I’ve been wondering about a conversion of cystatin-c results to creatinine so I could use it in the Levine model. But I couldn’t find anything.

You need to reverse engineer the eGFR formulae.

I’m all for this as well. First deciding on what the best tests/markers would be, without having too many (maybe 25-30) to make it unwieldy. Then to show it on some kind of timeline that would also show your supplements/interventions (and changes) so that you could crosscheck how changes in one set would correspond with changes in the other set. If we had a big collection of these from the users here, I believe that would give us actionable data.

Been doing a lot of searching on BioMarkers and Age Clocks. Here’s something good and recent June 2023:

https://onlinelibrary.wiley.com/doi/full/10.1002/mef2.50

And a good article on NPR:

Out of curiousity, I watched the video of Peter Attia and Matt Kaeberlein talking about epigenetic clocks and Peter says how can it be based on something so easily changeable like blood glucose levels or vitamin D levels? My understanding was that epigenetic clocks were based on DNA methylation marks. What do glucose levels or vitamin D have to do with it? Those are blood test measures.

First link:

Given the unprecedented phenomenon of population ageing, studies have increasing captured the heterogeneity within the ageing process. In this context, the concept of “biological age” has been introduced as an integrated measure reflecting the individualized ageing pace.

Second link:

If you take one of these tests, you’ll get back a number — an estimate of your biological age. You probably shouldn’t put too much stock in it, researchers say. No test can tell you exactly how long you’ll live, of course. What the test can do is estimate how fast or how slowly you’re aging compared to your peers.

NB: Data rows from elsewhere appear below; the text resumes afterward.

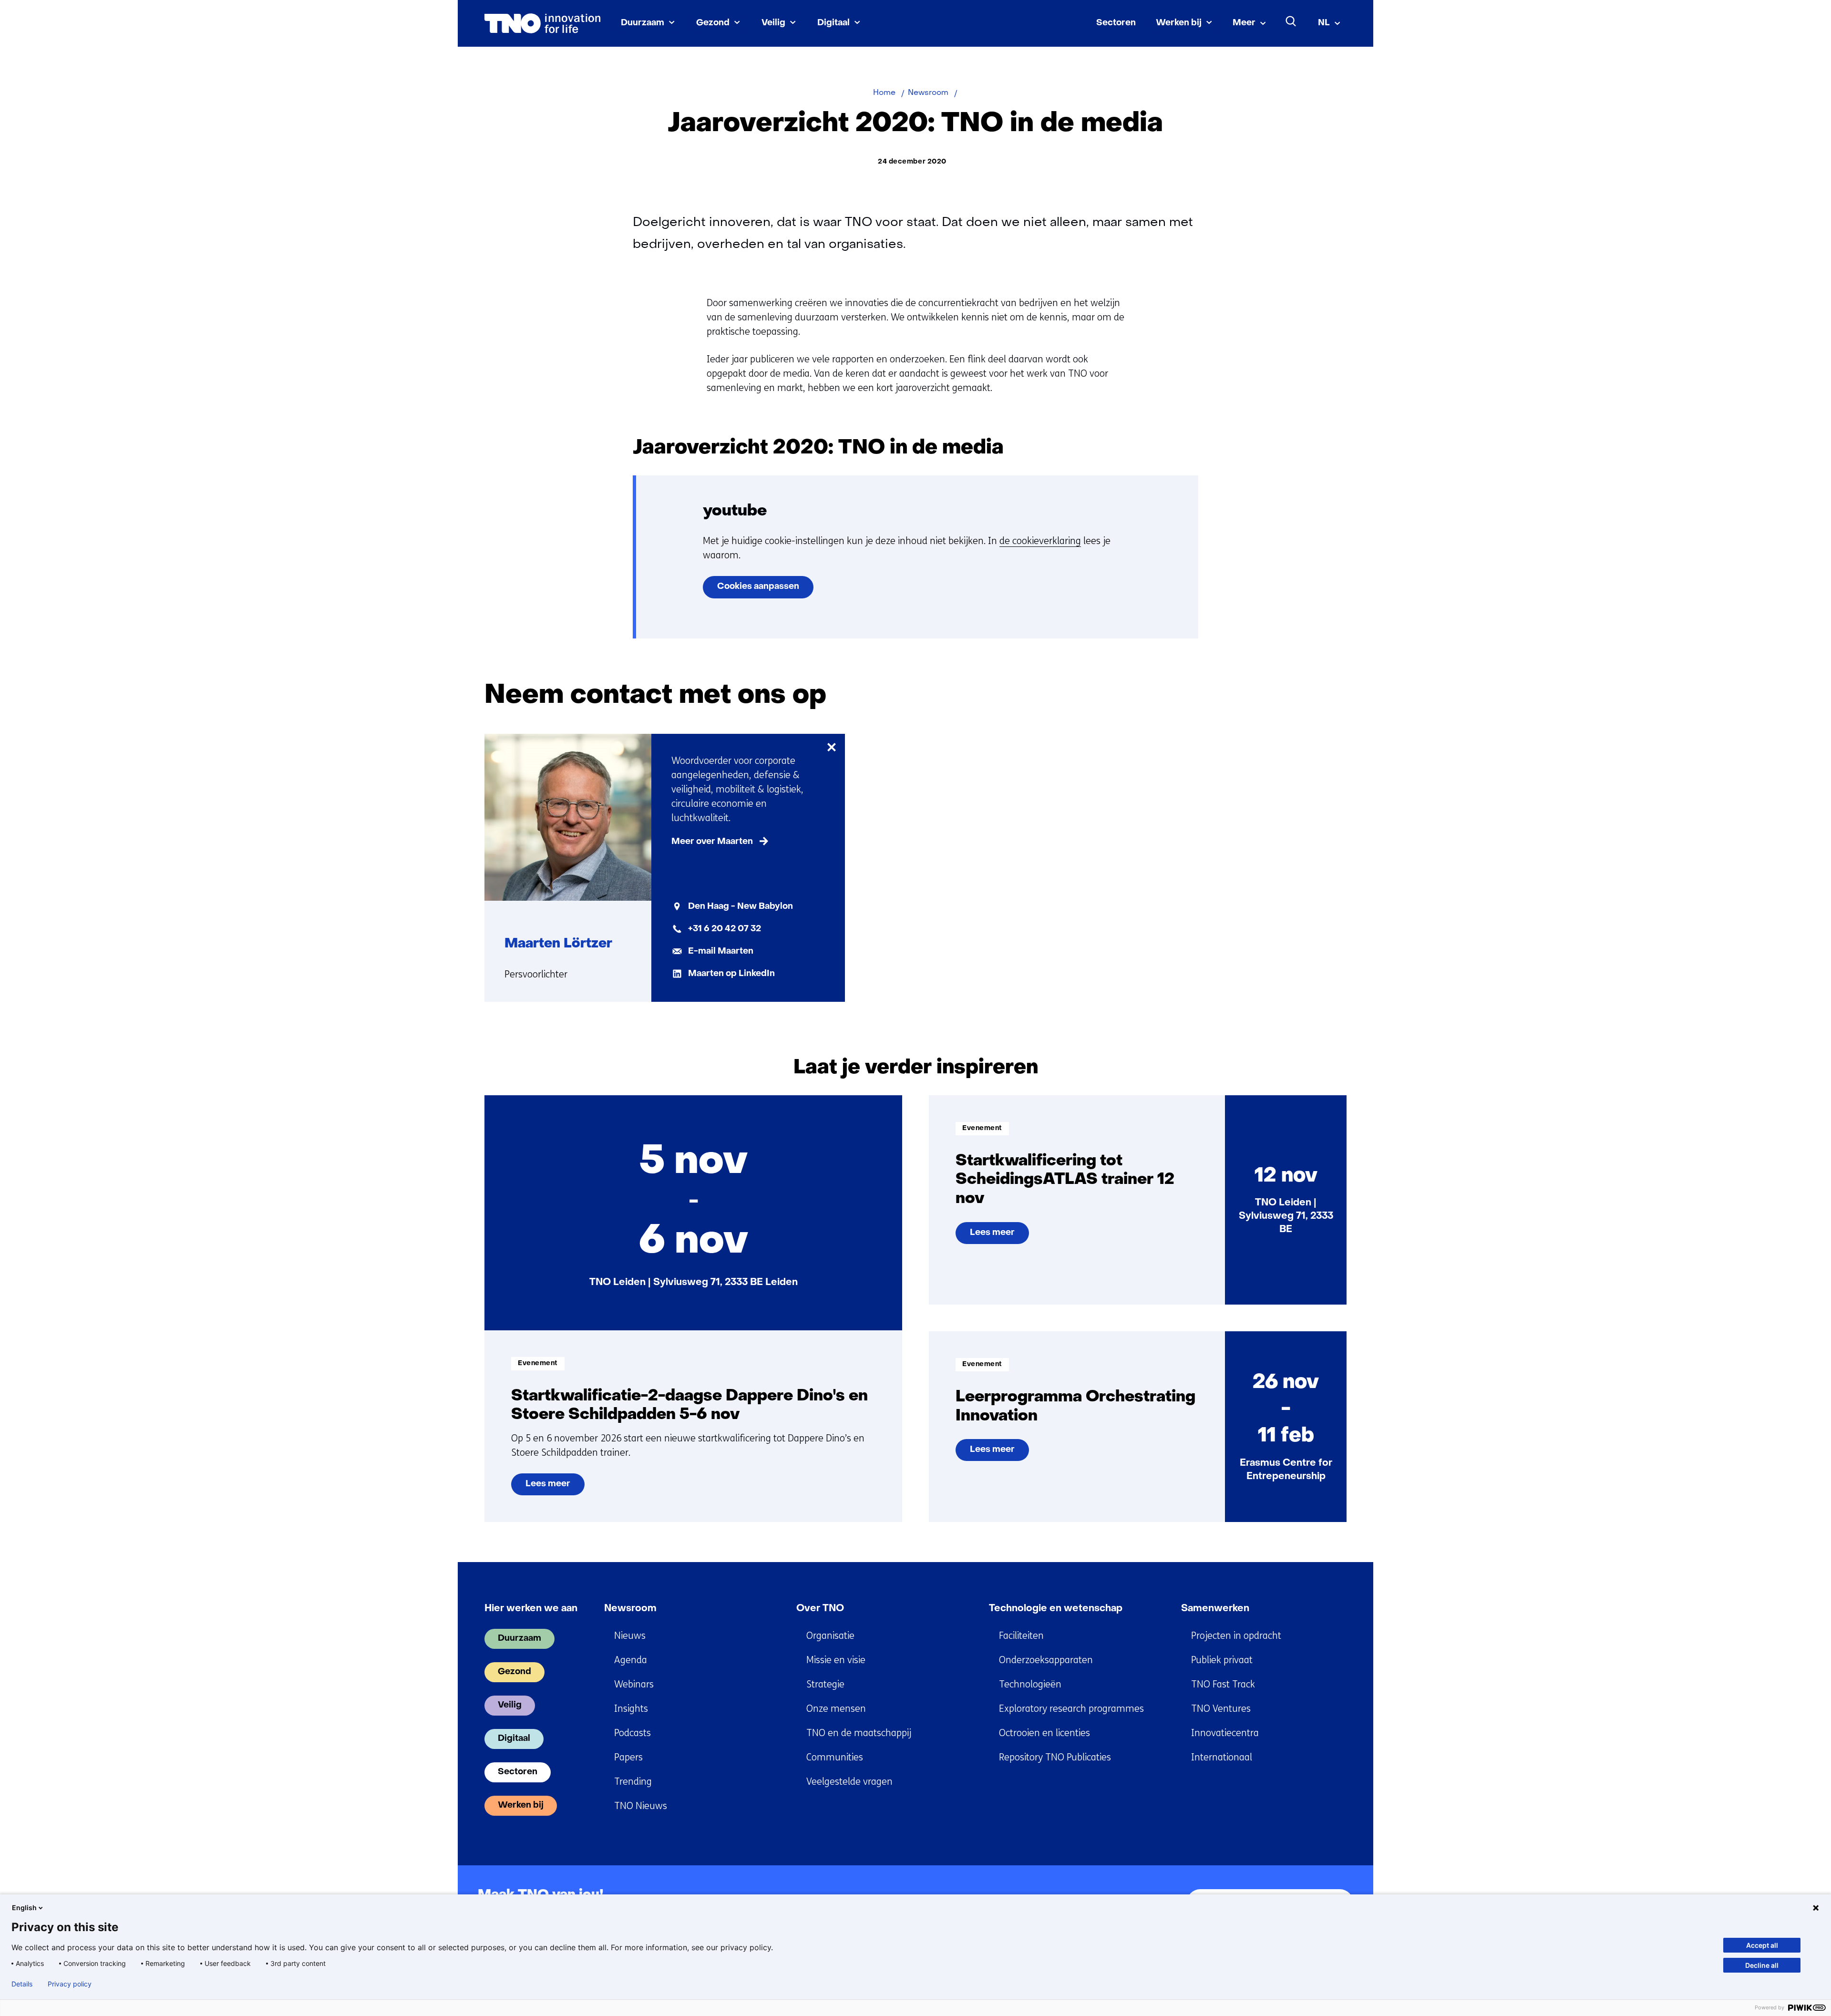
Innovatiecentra (1225, 1733)
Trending (633, 1781)
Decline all (1762, 1965)
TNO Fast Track (1223, 1684)
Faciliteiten (1021, 1635)
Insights (631, 1708)
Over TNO (820, 1609)
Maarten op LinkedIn (731, 974)
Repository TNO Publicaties (1055, 1757)
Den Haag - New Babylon (740, 907)
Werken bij (1179, 23)
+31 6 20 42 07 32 (724, 929)
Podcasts (632, 1733)
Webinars (634, 1684)
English (24, 1907)
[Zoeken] (1291, 21)
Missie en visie (835, 1660)
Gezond (713, 23)
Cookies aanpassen (758, 587)
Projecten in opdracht (1236, 1635)
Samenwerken (1215, 1609)
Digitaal (833, 23)
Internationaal (1221, 1757)
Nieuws (630, 1635)
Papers (628, 1757)
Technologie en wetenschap (1055, 1609)
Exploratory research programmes (1071, 1708)
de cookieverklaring (1040, 540)
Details (21, 1984)
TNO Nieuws (640, 1805)
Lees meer (555, 1487)
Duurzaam (642, 23)
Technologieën (1030, 1684)
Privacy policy (70, 1984)
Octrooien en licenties (1044, 1733)
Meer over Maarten (712, 842)
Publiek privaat (1222, 1660)
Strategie (825, 1684)
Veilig (773, 23)
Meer (1244, 23)
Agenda (630, 1660)
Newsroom (630, 1609)
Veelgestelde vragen (849, 1781)
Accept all (1762, 1945)
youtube (735, 511)
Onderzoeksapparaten (1046, 1660)
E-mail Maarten (720, 951)
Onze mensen (836, 1708)
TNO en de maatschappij (858, 1733)
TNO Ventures (1221, 1708)
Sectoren (1116, 23)
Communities (834, 1757)
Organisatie (830, 1635)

Precisely what Dr. Richard Miller said. They are speedometers, not odometers. They do not tell you have old your body is, biologically. They tell you how fast you are aging. So a 50 year old with a 45 year old score, is aging as slowly as a 45 year old. But his body is not biologically 45 years old. He is just traveling more slowly than other 50 year olds, to frailty or death.

Yes, but…this is the interesting thing. Dr. Miller was saying that, and distinguishing by calling them “Aging Indicators” not BioMarkers. However, epigenetic clocks, as I understand them, are looking at methylation marks on the DNA that accumulate over time as opposed to the Levine Phenotype Blood Age Clock that is looking at what the state of your blood is at the moment. So Levine (and the ITP studies) would be the speed you are going at the moment but epigenetic clocks would record the distance covered (ergo damage done). What I don’t understand is how positive longevity interventions would demethylate/unmethylate the DNA to improve your score on the epigenetic clock bioage test. And I can’t believe that it’s as easy as improving your blood glucose level or Vitamin D level (as Peter Attia said). Another analogy would be that your lipid panel (LDL, triglycerides, ApoB) represent the speed you are going but the buildup of plaque in your arteries (the damage) is how far you have come. So, which is BioAge?

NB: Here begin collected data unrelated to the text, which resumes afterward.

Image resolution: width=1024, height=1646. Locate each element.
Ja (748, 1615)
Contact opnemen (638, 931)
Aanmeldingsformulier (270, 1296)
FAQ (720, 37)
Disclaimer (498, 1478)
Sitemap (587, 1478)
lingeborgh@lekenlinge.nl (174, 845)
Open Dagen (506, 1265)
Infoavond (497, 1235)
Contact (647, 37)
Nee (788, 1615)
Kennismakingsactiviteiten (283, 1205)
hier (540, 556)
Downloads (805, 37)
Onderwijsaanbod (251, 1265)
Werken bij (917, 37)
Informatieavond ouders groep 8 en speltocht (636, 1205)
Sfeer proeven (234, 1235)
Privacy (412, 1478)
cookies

I think the point is that stress levels and vitamin D levels shift the methylation markers. Lots of things shift methylation markers, but are not necessarily an indication of improved health.

I think there are some biomarkers that strictly indicate health rather than a rate of change. One, for example, is Cystatin-C another is the background level of CRP (not the level from infection, but the level when not affected by infection).